San Antonio Independent Christian Film Festival
- Closing film: December 2013
- Location: San Antonio, Texas
- Founded: 2004
- Directors: Douglas Phillips
- Hosted by: Vision Forum Ministries

= San Antonio Independent Christian Film Festival =

Former Christian film festival

San Antonio Independent Christian Film Festival (SAICFF) was a film festival located in San Antonio, Texas. It was founded and organized by Doug Phillips. The Best of Festival or Jubilee Award carried a $101,000 cash prize. The festival was closed in December 2013 due to Vision Forum Ministries shutting down.

== 2007 competition ==

The winner of the Best of Festival Award was The Monstrous Regiment of Women, an antifeminist documentary by the Gunn brothers, who in 2005 won "Best Documentary" for their film Shaky Town. Samaritan won the best narrative. A Cry from Iran took the Best Documentary Award. Best Biblical Family Award went to Joel's Journey. Heartstrings, directed by John Moore won both the Young Filmmaker's Award and the Audience Choice Award.

== 2009 competition ==
There was no festival in 2008. The 2009 festival had 2,400 attendees and a record 250 entries. The 2009 $101,000 "Best of the Festival" award went to The Widow's Might, the story of a community coming to the rescue of a widow about to lose her home. Nineteen-year-old John Moore wrote and directed the film. Fireproof, which made the highest grossing independent film in 2008, won the "Best Feature Film" category, and a documentary on the Terri Schiavo case won Best Documentary. The festival was held on January 8–10. "Collection of Fortunate Events" won "Audience choice" award. Written and Directed by Ridge Mallery

== 2010 competition ==
The winner of the 2010 festival was Agenda: Grinding America Down, a documentary alleging hidden Socialism in the United States.

== 2012 competition ==
There was no festival in 2011, due not to a festival cancelation, but simply because the festival dates were moved from fall to winter, resulting in no festival occurring within the 2011 calendar year. The "Best of the Festival" award for 2012 was Courageous, a drama from the creators of Fireproof.
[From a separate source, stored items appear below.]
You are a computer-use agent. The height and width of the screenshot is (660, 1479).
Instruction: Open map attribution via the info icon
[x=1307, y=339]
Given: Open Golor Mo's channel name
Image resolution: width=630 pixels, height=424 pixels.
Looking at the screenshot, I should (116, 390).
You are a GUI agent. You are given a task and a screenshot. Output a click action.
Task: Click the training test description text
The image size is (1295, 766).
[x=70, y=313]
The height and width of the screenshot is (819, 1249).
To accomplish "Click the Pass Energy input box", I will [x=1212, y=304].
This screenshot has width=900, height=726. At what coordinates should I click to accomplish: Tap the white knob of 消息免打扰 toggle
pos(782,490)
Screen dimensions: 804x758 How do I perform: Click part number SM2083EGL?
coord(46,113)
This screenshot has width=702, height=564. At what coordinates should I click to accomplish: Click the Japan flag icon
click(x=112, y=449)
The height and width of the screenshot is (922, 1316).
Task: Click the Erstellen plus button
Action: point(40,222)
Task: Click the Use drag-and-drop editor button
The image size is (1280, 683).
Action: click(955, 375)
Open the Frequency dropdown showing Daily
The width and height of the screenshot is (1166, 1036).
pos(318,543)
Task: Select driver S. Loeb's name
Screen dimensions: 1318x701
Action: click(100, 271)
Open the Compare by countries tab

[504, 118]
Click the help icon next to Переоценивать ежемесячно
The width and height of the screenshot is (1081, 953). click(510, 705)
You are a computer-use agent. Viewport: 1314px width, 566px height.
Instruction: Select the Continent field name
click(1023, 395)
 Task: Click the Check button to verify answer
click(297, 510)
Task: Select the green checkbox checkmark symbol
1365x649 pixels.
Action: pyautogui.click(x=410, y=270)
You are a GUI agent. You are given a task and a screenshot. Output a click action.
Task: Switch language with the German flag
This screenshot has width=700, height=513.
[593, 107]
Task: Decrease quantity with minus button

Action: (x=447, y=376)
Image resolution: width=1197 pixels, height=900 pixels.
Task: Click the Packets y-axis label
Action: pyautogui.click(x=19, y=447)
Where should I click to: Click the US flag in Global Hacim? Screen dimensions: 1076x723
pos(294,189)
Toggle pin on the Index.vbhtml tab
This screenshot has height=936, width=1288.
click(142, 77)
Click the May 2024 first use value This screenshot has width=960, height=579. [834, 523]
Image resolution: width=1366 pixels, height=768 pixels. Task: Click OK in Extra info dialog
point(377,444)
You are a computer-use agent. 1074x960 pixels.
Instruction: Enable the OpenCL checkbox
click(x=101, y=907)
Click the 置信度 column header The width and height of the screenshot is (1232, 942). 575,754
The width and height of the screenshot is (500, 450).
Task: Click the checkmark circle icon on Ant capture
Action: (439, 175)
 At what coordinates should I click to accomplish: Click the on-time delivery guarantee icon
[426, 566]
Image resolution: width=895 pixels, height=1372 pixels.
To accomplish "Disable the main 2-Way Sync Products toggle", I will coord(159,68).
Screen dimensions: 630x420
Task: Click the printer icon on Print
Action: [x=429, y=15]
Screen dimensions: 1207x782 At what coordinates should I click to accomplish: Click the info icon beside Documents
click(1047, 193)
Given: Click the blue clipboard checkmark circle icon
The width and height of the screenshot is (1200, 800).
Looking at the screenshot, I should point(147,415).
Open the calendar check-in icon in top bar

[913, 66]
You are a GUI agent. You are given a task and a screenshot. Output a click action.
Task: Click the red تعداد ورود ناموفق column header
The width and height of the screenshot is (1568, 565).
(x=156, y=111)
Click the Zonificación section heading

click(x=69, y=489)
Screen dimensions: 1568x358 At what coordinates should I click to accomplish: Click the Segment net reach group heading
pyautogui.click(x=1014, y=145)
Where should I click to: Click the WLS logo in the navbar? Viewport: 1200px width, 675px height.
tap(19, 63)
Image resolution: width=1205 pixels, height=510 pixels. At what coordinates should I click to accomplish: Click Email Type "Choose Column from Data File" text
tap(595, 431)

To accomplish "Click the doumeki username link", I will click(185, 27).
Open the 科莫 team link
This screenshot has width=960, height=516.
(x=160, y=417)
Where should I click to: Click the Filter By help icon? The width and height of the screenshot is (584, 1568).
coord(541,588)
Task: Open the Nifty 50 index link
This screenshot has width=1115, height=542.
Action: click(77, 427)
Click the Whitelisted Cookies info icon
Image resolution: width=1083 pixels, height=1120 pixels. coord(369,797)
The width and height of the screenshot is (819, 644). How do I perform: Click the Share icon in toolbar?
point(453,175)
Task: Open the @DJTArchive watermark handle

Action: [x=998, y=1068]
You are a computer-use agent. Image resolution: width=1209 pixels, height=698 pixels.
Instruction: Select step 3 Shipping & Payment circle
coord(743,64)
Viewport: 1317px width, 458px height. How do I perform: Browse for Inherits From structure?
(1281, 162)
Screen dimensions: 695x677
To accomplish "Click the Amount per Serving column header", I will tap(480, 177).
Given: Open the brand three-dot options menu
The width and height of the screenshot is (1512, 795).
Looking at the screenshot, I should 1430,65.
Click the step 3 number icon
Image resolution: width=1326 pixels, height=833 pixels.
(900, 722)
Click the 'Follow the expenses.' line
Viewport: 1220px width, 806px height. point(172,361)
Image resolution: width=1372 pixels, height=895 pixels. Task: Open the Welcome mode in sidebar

Crying Wolf: Exposing the Wolf Reintroduction to Yellowstone National Park, created by independent film producer J.D. King, and his brother, Cody King, won "Best Creation" at the 2012 festival. The controversial 55-minute film focuses on issues surrounding wolves and the concerns of ranchers for the wolf's reintroduction into the American northwest.

== 2013 competition ==
The winner of the 2013 festival was "The Drop Box".

== Cancellation ==
In October 2013, it was announced that the 2014 SAICFF was canceled for a variety of reasons, including its financial losses the previous year. In November 2013, the SAICFF website announced that the festival was shut down "due to the closing of Vision Forum Ministries" after founder Doug Phillips admitted to an inappropriate extramarital relationship.